Question

If the critical temperature of a gas is \[100K\] then its Boyle temperature will be-
A.\[333K\]
B.\[103K\]
C.\[337K\]
D.\[500K\]

Answer 1

Hint: We need to know that the critical temperature is equal to the temperature of a gas when it is in critical state and at the pressure is alone, the gas cannot be liquefied and it does not depend on the pressure which is applied. Therefore, the critical temperature is equal to the highest temperature at which the substance lives in a liquid state. And the critical pressure is equal to the vapour pressure when it is in critical pressure.

Complete answer:
The Boyle temperature of the gas is not equal to \[33.3K\]. Hence, option (A) is incorrect.
The Boyle temperature of the gas is not equal to \[103K\]. Hence, option (B) is incorrect.
The Boyle temperature of the gas is equal to \[337K\].
According to the question, the critical temperature is equal to \[100K\].
The equation which is used to find out the critical temperature is,
\[{T_c} = \dfrac{8}{{27}}{T_B}\]
Where, \[{T_c}\] is equal to critical temperature and \[{T_B}\] is equal to Boyle temperature. By rearranging and substitute the value of critical temperature in the above equation will get;
\[{T_B} = \dfrac{{100 \times 27}}{8} = 337K\]
Hence, option (C) is correct.
The Boyle temperature of the gas is not equal to \[500K\]. Hence, option (D) is incorrect.
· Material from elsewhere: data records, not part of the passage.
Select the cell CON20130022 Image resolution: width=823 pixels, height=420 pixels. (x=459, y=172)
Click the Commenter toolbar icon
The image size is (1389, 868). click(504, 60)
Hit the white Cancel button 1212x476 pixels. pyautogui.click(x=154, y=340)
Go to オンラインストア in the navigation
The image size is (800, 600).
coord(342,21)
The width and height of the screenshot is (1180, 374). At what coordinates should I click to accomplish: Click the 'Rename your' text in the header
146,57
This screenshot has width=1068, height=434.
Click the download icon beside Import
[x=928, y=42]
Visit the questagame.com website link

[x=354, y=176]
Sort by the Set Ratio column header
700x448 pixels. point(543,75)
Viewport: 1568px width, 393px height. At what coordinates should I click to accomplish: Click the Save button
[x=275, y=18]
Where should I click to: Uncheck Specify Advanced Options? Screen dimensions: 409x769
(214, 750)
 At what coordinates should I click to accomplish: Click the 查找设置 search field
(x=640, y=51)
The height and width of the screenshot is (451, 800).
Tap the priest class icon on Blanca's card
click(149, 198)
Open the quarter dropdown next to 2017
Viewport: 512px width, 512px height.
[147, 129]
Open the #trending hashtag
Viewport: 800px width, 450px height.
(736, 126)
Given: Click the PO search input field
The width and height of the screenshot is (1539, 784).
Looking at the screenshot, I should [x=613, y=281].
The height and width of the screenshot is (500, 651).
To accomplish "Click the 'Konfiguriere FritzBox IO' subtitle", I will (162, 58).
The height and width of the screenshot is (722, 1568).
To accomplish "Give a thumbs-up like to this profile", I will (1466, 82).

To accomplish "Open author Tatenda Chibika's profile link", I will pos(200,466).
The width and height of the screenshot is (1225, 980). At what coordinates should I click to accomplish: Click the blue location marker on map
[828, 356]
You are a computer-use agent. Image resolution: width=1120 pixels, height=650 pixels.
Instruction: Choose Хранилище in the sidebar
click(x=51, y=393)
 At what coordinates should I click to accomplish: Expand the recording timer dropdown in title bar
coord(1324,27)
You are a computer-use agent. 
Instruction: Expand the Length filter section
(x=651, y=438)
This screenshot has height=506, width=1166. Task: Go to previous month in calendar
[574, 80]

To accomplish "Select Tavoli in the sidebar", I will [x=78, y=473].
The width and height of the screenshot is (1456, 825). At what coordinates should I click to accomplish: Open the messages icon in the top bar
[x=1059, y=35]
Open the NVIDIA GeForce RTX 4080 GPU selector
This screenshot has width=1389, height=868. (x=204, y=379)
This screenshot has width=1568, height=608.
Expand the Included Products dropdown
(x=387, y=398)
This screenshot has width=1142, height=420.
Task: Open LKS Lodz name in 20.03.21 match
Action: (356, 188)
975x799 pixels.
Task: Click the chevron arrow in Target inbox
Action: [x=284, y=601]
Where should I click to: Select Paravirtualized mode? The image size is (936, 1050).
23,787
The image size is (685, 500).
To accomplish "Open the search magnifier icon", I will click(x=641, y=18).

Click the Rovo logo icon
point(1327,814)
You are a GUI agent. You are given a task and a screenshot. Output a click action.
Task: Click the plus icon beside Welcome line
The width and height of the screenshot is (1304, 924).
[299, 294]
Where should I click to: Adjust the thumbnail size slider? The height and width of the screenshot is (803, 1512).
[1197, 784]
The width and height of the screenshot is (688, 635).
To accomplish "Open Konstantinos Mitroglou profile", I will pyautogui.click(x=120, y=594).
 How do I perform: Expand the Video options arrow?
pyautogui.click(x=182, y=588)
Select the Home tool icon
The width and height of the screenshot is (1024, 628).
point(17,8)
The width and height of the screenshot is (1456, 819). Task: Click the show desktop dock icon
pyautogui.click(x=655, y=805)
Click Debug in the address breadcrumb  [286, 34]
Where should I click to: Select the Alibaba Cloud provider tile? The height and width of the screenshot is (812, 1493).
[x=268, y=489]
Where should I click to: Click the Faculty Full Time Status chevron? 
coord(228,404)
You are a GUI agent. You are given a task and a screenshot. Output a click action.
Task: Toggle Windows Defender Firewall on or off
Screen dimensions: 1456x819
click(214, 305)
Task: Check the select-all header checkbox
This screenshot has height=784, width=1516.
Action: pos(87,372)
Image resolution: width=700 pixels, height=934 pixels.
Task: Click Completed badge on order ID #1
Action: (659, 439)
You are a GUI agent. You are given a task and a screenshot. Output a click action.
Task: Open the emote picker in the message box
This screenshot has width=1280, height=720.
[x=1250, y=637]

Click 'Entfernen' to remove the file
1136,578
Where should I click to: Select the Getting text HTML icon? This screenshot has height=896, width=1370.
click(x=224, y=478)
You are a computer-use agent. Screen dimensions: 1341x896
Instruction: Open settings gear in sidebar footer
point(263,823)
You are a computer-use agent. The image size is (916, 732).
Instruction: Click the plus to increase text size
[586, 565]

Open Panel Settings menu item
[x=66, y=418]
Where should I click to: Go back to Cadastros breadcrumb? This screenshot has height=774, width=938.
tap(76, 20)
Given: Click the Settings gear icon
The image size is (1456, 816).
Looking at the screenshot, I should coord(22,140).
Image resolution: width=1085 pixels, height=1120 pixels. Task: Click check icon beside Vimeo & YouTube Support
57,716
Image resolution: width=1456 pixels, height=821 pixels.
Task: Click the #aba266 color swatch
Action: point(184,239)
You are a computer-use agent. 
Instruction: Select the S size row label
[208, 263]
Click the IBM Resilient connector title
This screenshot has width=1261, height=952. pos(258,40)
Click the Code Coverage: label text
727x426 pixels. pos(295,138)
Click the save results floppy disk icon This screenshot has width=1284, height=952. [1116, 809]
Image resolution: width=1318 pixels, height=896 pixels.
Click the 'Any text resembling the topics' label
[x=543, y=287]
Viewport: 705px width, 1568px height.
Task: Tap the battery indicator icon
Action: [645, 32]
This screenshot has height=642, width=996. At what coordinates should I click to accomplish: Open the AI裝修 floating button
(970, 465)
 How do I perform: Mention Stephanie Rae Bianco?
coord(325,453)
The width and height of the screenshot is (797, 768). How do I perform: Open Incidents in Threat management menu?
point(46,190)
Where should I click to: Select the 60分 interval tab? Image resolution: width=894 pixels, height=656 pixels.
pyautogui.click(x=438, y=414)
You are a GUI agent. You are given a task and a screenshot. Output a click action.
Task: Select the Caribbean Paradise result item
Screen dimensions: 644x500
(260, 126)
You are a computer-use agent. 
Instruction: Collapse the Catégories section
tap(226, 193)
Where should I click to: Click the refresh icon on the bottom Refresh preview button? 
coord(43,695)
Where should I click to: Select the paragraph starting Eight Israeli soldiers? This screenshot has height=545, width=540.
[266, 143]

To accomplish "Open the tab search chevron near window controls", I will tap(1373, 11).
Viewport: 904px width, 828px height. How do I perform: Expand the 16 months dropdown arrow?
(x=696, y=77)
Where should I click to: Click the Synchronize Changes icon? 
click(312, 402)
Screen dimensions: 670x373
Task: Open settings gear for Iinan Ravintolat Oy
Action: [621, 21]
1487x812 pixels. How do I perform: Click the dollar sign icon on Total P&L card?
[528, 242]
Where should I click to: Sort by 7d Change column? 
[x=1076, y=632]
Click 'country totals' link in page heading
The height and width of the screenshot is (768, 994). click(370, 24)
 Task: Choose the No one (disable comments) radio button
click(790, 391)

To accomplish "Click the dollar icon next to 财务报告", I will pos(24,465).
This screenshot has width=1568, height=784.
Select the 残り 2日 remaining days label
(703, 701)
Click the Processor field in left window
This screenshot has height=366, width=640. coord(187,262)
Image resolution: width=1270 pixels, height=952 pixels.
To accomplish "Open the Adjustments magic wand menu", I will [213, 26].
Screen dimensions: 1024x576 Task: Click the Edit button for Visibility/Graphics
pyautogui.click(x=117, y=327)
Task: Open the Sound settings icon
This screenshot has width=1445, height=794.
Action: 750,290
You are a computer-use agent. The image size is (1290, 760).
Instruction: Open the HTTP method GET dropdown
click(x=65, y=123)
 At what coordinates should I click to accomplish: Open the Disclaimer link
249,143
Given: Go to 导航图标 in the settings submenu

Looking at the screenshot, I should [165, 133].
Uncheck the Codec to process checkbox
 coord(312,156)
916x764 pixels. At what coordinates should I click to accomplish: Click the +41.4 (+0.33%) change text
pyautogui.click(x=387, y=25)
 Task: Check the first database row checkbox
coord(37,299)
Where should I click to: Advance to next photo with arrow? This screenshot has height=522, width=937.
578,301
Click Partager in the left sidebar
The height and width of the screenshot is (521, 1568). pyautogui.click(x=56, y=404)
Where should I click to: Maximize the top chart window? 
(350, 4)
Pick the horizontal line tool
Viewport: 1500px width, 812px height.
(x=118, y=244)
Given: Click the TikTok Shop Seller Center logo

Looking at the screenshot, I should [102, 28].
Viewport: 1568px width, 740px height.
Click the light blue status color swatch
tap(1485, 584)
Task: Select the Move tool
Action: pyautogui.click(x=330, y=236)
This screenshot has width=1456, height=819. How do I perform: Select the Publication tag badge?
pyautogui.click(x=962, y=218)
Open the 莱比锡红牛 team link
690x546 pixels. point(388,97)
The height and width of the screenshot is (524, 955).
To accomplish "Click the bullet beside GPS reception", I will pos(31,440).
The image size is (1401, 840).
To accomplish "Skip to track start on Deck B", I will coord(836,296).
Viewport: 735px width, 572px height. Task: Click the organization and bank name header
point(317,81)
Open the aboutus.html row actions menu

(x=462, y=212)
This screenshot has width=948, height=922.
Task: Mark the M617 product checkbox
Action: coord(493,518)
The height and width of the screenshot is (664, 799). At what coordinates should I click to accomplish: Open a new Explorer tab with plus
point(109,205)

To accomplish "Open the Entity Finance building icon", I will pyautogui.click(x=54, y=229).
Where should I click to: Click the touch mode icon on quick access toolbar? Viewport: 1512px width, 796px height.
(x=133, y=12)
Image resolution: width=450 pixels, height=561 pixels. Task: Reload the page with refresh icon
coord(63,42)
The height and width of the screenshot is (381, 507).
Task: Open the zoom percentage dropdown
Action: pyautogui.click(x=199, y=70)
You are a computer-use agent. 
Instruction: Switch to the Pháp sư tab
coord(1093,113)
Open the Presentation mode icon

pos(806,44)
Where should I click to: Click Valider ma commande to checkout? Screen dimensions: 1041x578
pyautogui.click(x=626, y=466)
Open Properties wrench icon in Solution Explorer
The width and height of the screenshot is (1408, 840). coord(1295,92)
Hence, option (C) is correct.

Note:
The Boyle temperature of a gas can be found by using critical temperature. The Boyle temperature is equal to the temperature at which the second virial coefficient equals zero. And at Boyle temperature, the repulsive forces and attractive forces will balance by acting on the gas particles. And at a pressure range, the real gas will start to act like an ideal gas.